C’est pour cette réquisition qualifiée de «braquage» de l’Agence nationale de la Bceao que les mis en cause sont attraits en justice. L’affaire «Ministère public contre Laurent Gbagbo et autres» a été renvoyée au 20 octobre 2015, 5 jours avant la présidentielle, pour «comparution de toutes les parties et pour retenue».
Mais dans le cadre des casses des agences Bceao, c’est motus et bouche cousue. Le 24 septembre 2003 à Bouaké (alors siège du secrétariat général de la rébellion armée), l’agence locale de la Bceao est victime de casse : les mystérieux braqueurs s’évanouissaient dans la nature avec un joli pactole. Presque un mois plus tard, soit le 28 octobre 2003 et à 24 heures d’intervalle, les agences de la même Banque centrale à Man et à Korhogo, étaient attaquées. Plus de 1000 milliards de FCFA auraient été volés.

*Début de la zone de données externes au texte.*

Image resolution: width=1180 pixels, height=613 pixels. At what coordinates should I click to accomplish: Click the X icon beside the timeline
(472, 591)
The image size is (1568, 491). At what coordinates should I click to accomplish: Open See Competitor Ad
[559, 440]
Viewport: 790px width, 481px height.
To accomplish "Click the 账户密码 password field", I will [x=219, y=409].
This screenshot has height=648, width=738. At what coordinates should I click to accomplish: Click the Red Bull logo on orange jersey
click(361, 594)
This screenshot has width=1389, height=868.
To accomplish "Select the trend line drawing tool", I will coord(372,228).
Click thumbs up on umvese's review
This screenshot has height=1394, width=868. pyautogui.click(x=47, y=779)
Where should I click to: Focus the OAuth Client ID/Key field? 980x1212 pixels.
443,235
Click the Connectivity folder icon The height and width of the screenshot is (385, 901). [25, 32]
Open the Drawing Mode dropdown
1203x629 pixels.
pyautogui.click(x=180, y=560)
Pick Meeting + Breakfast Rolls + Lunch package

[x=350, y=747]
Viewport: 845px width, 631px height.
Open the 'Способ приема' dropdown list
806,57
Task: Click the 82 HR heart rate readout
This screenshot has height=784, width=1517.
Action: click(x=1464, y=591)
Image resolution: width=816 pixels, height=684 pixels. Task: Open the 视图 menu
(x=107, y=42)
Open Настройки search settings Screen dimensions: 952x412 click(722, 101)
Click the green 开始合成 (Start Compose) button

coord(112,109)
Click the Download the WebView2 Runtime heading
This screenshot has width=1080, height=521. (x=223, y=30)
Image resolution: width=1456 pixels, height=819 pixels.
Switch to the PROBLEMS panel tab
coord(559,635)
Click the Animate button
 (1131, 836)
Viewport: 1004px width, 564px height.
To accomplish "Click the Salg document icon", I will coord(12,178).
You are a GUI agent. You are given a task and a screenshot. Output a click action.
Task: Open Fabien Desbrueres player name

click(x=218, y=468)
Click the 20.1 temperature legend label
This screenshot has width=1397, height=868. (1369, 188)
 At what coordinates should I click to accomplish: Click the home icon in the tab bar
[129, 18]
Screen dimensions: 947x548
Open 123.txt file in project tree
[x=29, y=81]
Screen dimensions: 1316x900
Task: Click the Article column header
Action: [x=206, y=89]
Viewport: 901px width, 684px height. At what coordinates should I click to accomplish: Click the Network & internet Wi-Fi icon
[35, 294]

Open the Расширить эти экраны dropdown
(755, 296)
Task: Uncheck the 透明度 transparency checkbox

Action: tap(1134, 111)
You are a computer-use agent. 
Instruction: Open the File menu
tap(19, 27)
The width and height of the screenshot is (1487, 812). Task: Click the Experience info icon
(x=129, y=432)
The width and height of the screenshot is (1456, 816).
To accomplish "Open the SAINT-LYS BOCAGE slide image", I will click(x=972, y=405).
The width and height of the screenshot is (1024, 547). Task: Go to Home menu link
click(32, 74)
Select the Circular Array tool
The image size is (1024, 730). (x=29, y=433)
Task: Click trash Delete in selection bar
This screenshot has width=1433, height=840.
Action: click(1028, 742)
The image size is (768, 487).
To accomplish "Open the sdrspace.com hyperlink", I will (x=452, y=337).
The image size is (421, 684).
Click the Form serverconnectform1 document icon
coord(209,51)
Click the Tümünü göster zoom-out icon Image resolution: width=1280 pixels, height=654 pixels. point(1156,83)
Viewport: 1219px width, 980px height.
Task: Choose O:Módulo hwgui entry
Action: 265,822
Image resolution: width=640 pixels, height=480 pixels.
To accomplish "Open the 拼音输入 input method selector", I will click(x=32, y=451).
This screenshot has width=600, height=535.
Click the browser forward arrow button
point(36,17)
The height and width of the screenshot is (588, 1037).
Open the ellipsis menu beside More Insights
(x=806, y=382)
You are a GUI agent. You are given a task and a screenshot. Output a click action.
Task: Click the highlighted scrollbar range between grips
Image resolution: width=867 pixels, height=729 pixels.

Tout tremble, rien ne bouge

Le gouverneur de la Bceao, Charles Konan-Banny, muet sur le montant des sommes dérobées, promettait : «Cet argent appartient aux huit pays membres de l’Union monétaire ouest-africaine (Umoa). Je ferai tout mon possible pour faire arrêter les responsables et les envoyer devant les tribunaux.» Il affirmait par ailleurs avoir «pris les mesures requises pour prévenir le risque de recyclage des fonds dérobés dans les circuits économiques et financiers normaux».

Dans l’un comme l’autre cas, si tout a tremblé dans les déclarations, rien n’a bougé dans les faits, même si, en campagne et en colère, Konan-Banny a demandé, en mars 2015, à Soro Kigbafori Guillaume de répondre des casses de la Bceao: cet argent a été bel et bien été blanchi aussi bien en Côte d’Ivoire que dans des pays de la sous-région, et les auteurs de ces crimes économiques sont en totale liberté, sûrs de ne jamais être inquiétés.

Le bi-hebdomadaire L’Éléphant Déchaîné, dans sa parution du 24 – 27 mai 2013 et citant des informations confidentielles obtenues auprès d’anciens cadres de la BCEAO, donne des informations époustouflantes: «Une évaluation complète du préjudice causé à la Banque centrale a été faite. Les montants dérobés dans les trois agences s’élèvent à 1038 milliards de FCFA. Cet argent a d’abord été placé au Burkina Faso, base arrière de l’ex-rébellion, avant d’être convoyé au Sénégal en avion. Et c’est dans ce pays que tout cet argent a été blanchi avec des complicités au plus haut sommet de l’État sénégalais et de la direction de la BCEAO. Parce que, sans la complicité de la BCEAO elle-même, il était impossible de blanchir cet argent qui a été par la suite injecté dans le circuit. Le rapprochement entre certaines autorités sénégalaises sous la présidence d’Abdoulaye Wade et des ex-chefs de la rébellion ivoirienne prend son explication dans cette opération. Des dizaines de milliards provenant de ce blanchiment ont été investis dans l’immobilier, dans la restauration, dans l’hôtellerie, au Burkina Faso. D’autres ont été investis un peu partout en Afrique et même au Brésil, où des Ranch ont été achetés. Et l’ancienne direction de la BCEAO a les noms de toutes les personnes qui ont profité de cet argent. Mais rien n’a été fait, personne n’a été poursuivi, en dehors d’un pauvre Béninois qui s’était fait avoir à Bouaké par un ex-chef rebelle et qui a été brièvement interpellé à Bamako en possession de plusieurs millions provenant des agences braquées. A l’époque, la France qui fait partie des actionnaires de la BCEAO, a voulu faire arrêter tous les cerveaux des attaques contre ces agences, mais des chefs d’État dont les pays ont massivement profité de ce vol, n’ont pas voulu s’associer à l’opération, parce qu’elle les mettait en difficulté eux-mêmes. Et les choses en sont restées là.»